While AI tools can provide several significant advantages to help improve SEO, you have to be a bit careful in how you use it, especially is you are using it for content creation.

AI hallucinations, also known as generative model hallucinations, occur when artificial intelligence algorithms create images, text, or audio that appear to be real but are not based on any existing data. This phenomenon happens because AI algorithms are trained on large datasets of images, text, or audio, and sometimes the model generates outputs that are outside the normal distribution of data that it was trained on.

For example, a generative AI model trained on images of dogs may produce an image of a “dog” that looks nothing like a real dog, but rather a distorted, unrealistic image that still falls within the parameters of its training data.

Several techniques have been developed to fix AI hallucinations, such as:

  1. Regularization: This technique involves adding constraints to the AI model to prevent it from generating unrealistic outputs. For example, a constraint can be added to ensure that the generated images always contain realistic features, such as eyes, ears, and noses.
  2. Adversarial training: This technique involves training two AI models, one to generate outputs and another to identify whether the output is real or fake. The generator model tries to produce outputs that can fool the discriminator model, and the discriminator model learns to identify realistic from fake outputs.
  3. Data augmentation: This technique involves adding more diverse and varied data to the training dataset to ensure that the AI model learns to recognize different patterns in the data.
  4. Bias correction: This technique involves identifying and correcting biases in the training dataset that can lead to AI hallucinations.
  5. Human evaluation: This technique involves having humans evaluate the AI-generated outputs and provide feedback on their realism and accuracy.

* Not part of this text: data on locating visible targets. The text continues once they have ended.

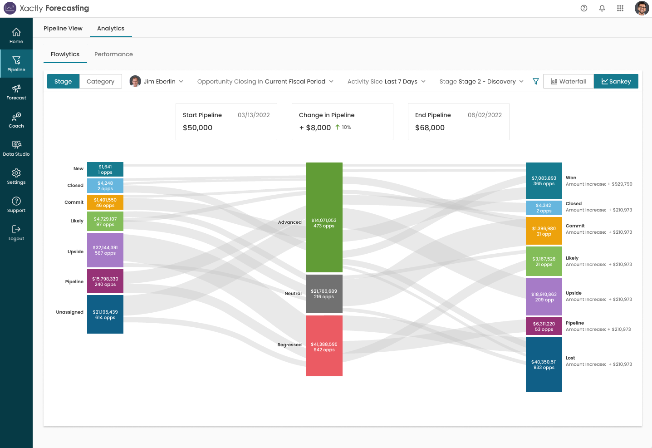
Task: Open the Pipeline View tab
Action: (x=63, y=28)
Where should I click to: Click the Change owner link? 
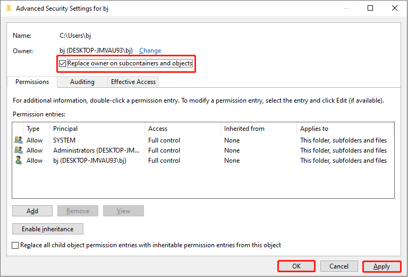150,51

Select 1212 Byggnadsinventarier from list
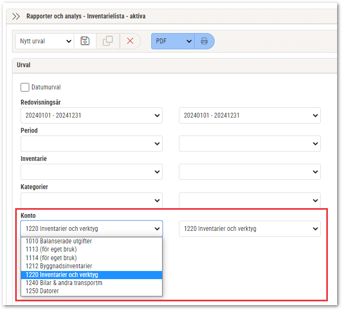(92, 266)
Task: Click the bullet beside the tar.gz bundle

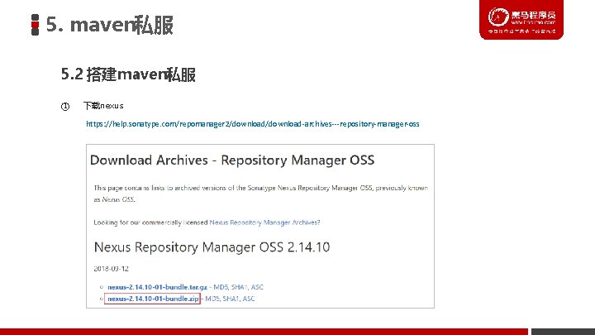Action: [102, 287]
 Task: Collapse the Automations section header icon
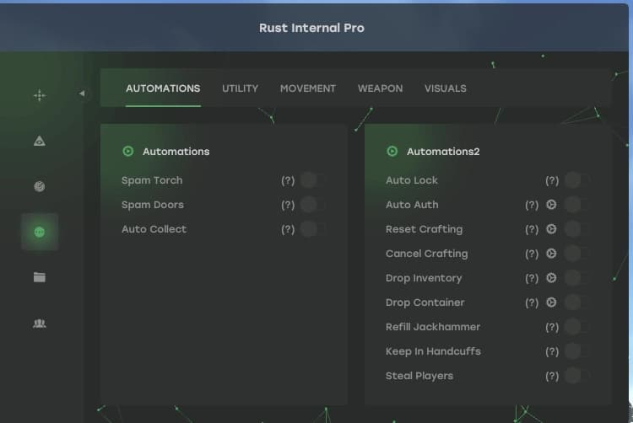128,152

Still, you can get some bizarre response from AI. Sometimes it creates data that feels and sounds real, but isn’t accurate. It can make up quotes as assign them to actual people or attribute quotes from one source to the wrong person.

Always check citations, quotes, and facts with original sources.

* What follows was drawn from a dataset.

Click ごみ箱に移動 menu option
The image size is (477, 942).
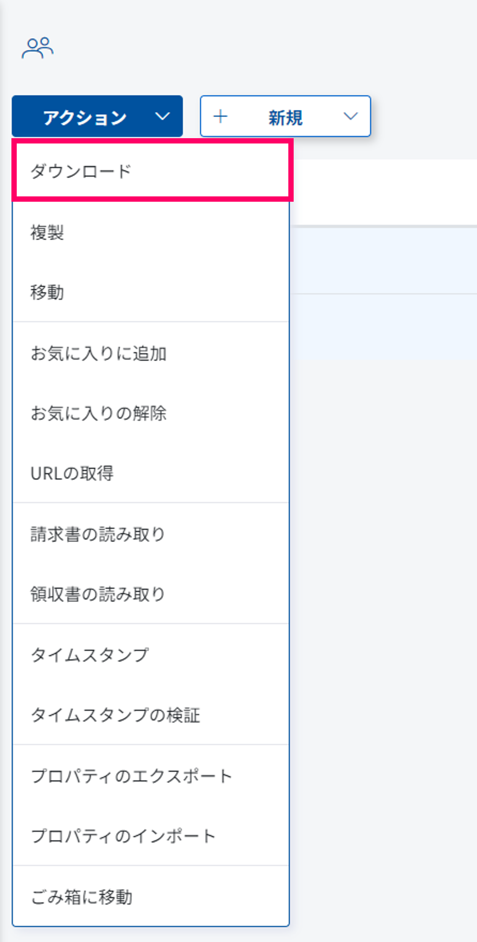pos(81,897)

Sometimes, ChatGPT can even admit fault, although it may try to justify its findings.

At least it apologizes (sometimes):

… other times, it can attribute the quotes to the wrong person or make multiple errors. Check out this interaction between ChatGPT and Paul Dughi, CEO at StrongerContent.com.

In this exchange, it told me that a particular quote was attributed to Rand Fishkin. When probed, it said no, that’s incorrect. When I asked it to confirm, it said it was in error and it was indeed a quote from Fishkin….. only to tell me later that it was actually from someone else… maybe. The source was a deadline, so who knows…?

While AI can do some amazing things, it’s still in its initial stages of evolution. If you’re using AI tools, double-check everything to make sure it’s not hallucinating.